──────── DATA RECORDS

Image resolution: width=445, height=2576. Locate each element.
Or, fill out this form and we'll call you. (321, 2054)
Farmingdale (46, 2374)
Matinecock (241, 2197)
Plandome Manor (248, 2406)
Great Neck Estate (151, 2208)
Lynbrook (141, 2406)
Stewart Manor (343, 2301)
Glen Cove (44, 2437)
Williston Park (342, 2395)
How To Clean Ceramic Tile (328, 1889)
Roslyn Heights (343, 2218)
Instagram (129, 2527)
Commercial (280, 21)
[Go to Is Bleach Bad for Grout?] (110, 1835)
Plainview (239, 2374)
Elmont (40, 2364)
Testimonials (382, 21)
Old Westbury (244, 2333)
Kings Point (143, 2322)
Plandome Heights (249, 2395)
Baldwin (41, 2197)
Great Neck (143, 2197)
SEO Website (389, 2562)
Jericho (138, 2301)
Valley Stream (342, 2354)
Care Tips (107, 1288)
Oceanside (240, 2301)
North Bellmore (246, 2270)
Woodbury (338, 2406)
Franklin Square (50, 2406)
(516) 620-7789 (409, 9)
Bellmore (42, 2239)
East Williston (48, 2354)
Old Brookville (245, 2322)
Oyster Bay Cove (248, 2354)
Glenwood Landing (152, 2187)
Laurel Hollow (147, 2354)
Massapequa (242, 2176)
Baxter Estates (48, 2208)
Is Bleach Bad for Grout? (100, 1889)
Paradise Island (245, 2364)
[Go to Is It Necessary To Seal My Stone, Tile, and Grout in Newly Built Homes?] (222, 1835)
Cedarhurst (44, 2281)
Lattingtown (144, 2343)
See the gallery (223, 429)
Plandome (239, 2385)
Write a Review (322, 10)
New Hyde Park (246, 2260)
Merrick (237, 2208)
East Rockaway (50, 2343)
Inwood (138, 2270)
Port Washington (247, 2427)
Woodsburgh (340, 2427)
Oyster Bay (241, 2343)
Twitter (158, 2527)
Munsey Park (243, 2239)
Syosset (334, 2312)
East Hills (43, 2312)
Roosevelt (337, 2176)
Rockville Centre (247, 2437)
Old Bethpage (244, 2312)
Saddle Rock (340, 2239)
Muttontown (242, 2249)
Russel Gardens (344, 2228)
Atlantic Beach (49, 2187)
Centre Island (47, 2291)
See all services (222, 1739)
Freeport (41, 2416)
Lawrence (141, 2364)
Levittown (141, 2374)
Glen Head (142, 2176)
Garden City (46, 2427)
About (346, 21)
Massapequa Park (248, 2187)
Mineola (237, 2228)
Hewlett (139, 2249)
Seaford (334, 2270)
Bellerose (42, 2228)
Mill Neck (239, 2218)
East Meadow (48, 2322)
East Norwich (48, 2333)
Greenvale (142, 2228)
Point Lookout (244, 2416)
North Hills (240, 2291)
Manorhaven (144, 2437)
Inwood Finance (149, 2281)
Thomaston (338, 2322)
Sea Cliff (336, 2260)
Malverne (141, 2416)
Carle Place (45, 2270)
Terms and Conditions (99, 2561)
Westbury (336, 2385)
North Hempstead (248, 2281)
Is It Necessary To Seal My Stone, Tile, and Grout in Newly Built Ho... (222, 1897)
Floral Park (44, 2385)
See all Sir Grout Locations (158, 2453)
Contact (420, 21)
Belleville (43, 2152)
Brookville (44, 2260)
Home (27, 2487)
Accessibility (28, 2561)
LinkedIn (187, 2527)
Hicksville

────────────────

Print only the lines from the top of the data above down to the line holding "Malverne (141, 2416)", inclusive.

Image resolution: width=445, height=2576. Locate each element.
Or, fill out this form and we'll call you. (321, 2054)
Farmingdale (46, 2374)
Matinecock (241, 2197)
Plandome Manor (248, 2406)
Great Neck Estate (151, 2208)
Lynbrook (141, 2406)
Stewart Manor (343, 2301)
Glen Cove (44, 2437)
Williston Park (342, 2395)
How To Clean Ceramic Tile (328, 1889)
Roslyn Heights (343, 2218)
Instagram (129, 2527)
Commercial (280, 21)
[Go to Is Bleach Bad for Grout?] (110, 1835)
Plainview (239, 2374)
Elmont (40, 2364)
Testimonials (382, 21)
Old Westbury (244, 2333)
Kings Point (143, 2322)
Plandome Heights (249, 2395)
Baldwin (41, 2197)
Great Neck (143, 2197)
SEO Website (389, 2562)
Jericho (138, 2301)
Valley Stream (342, 2354)
Care Tips (107, 1288)
Oceanside (240, 2301)
North Bellmore (246, 2270)
Woodbury (338, 2406)
Franklin Square (50, 2406)
(516) 620-7789 (409, 9)
Bellmore (42, 2239)
East Williston (48, 2354)
Old Brookville (245, 2322)
Oyster Bay Cove (248, 2354)
Glenwood Landing (152, 2187)
Laurel Hollow (147, 2354)
Massapequa (242, 2176)
Baxter Estates (48, 2208)
Is Bleach Bad for Grout? (100, 1889)
Paradise Island (245, 2364)
[Go to Is It Necessary To Seal My Stone, Tile, and Grout in Newly Built Homes?] (222, 1835)
Cedarhurst (44, 2281)
Lattingtown (144, 2343)
See the gallery (223, 429)
Plandome (239, 2385)
Write a Review (322, 10)
New Hyde Park (246, 2260)
Merrick (237, 2208)
East Rockaway (50, 2343)
Inwood (138, 2270)
Port Washington (247, 2427)
Woodsburgh (340, 2427)
Oyster Bay (241, 2343)
Twitter (158, 2527)
Munsey Park (243, 2239)
Syosset (334, 2312)
East Hills (43, 2312)
Roosevelt (337, 2176)
Rockville Centre (247, 2437)
Old Bethpage (244, 2312)
Saddle Rock (340, 2239)
Muttontown (242, 2249)
Russel Gardens (344, 2228)
Atlantic Beach (49, 2187)
Centre Island (47, 2291)
See all services (222, 1739)
Freeport (41, 2416)
Lawrence (141, 2364)
Levittown (141, 2374)
Glen Head (142, 2176)
Garden City (46, 2427)
About (346, 21)
Massapequa Park (248, 2187)
Mineola (237, 2228)
Hewlett (139, 2249)
Seaford (334, 2270)
Bellerose (42, 2228)
Mill Neck (239, 2218)
East Meadow (48, 2322)
East Norwich (48, 2333)
Greenvale (142, 2228)
Point Lookout (244, 2416)
North Hills (240, 2291)
Manorhaven (144, 2437)
Inwood Finance (149, 2281)
Thomaston (338, 2322)
Sea Cliff (336, 2260)
Malverne (141, 2416)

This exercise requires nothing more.